Because I believe in building systems that are robust, ethical, and scalable, my deployments leverage a carefully curated stack that ensures high-speed delivery without compromising on security. I look to Enterprise-Grade tools for Mission-Critical AI. You see, I even use capital letters to title these ideas and concepts—what would Sam Altman think??!
1. The Reasoning Layer (The Brains)
I don’t believe in a "one size fits all" model. We deploy the model best suited for the specific cognitive task.
Frontier Models: GPT-4o (OpenAI) and Claude 3.5 Sonnet (Anthropic) for high-reasoning, complex logic, and agentic planning.
Specialized Models: Llama 3 (Meta) and Mistral Large for tasks requiring local deployment or high-throughput, cost-sensitive processing.
2. Knowledge & Retrieval (The Memory)
To prevent hallucinations, we use a RAG (Retrieval-Augmented Generation) architecture supported by industry-leading vector databases.
Pinecone / Zilliz: For massive, enterprise-scale semantic search with sub-100ms latency.
ChromaDB / pgvector: For fast prototyping and lightweight, high-performance integrations within existing PostgreSQL environments.
3. Orchestration & Agents (The Hands):
We build autonomous systems that don't just "chat," but "act."
LangGraph: Our primary framework for building deterministic, state-controlled agentic workflows where precision is non-negotiable.
CrewAI: Used for multi-agent collaboration in research, content, and discovery phases.
Vellum / n8n: For visual orchestration and rapid deployment of production-ready AI workflows with built-in evaluation tools.

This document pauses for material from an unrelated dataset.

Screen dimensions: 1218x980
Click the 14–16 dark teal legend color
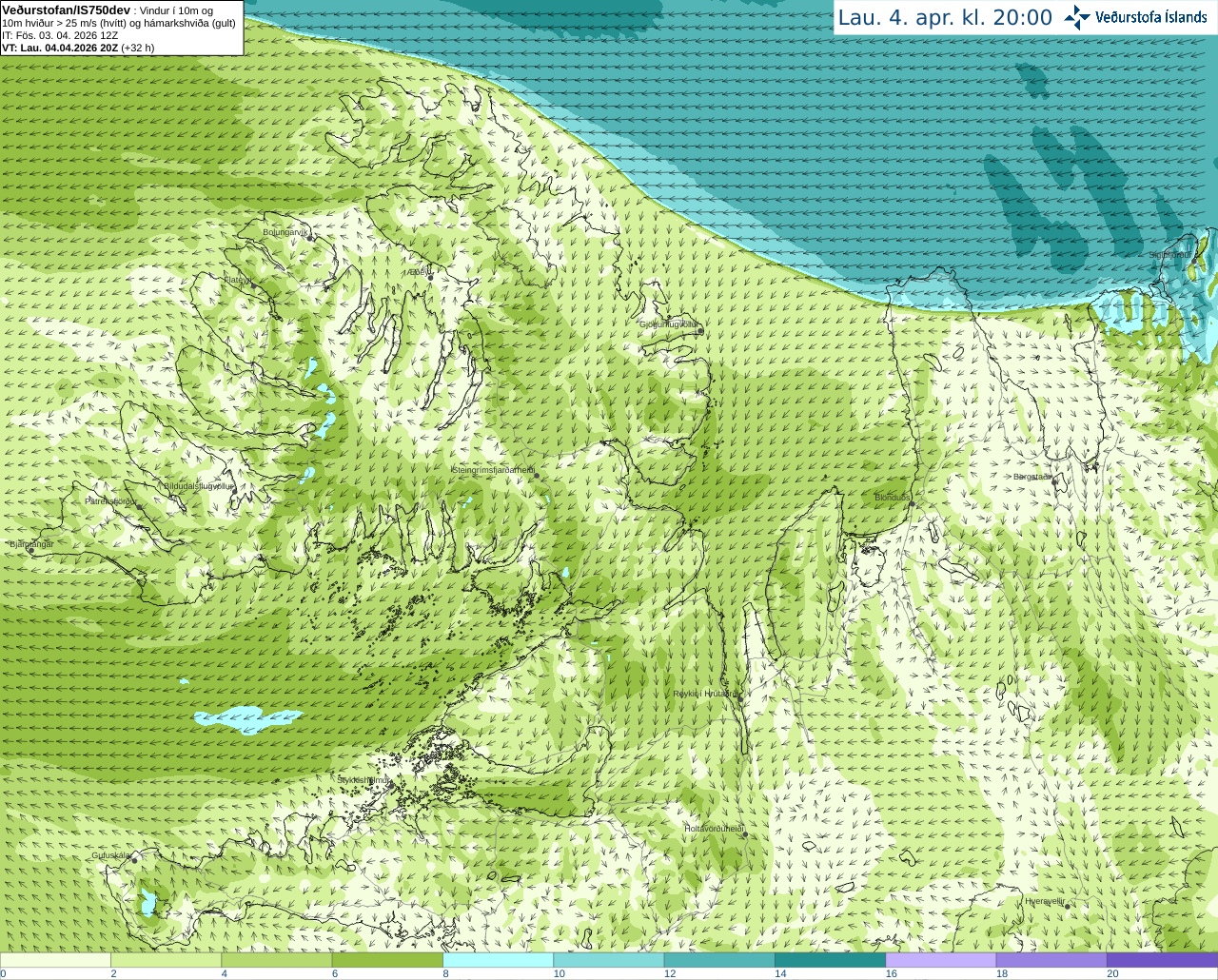pos(830,960)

4. The "Safety First" Layer (Security & Privacy)
We ensure your data stays yours.
PII Masking: Custom middleware designed to detect and redact sensitive data (names, IDs, financials) before it ever touches a cloud-based LLM.
Azure AI / AWS Bedrock: Deployment occurs within your existing VPC (Virtual Private Cloud) to ensure the highest levels of SOC 2 and HIPAA compliance.
Local Inference: Ability to run models entirely on-premises using vLLM or Ollama for hyper-sensitive data environments.
5. Deployment & Measuring (The Results)
Streamlit / ToolJet: For building custom "Internal Tool" dashboards where your team interacts with the AI.
Arize Phoenix / LangSmith: To monitor performance in real-time, ensuring the AI is accurate, cost-effective, and free from "drift."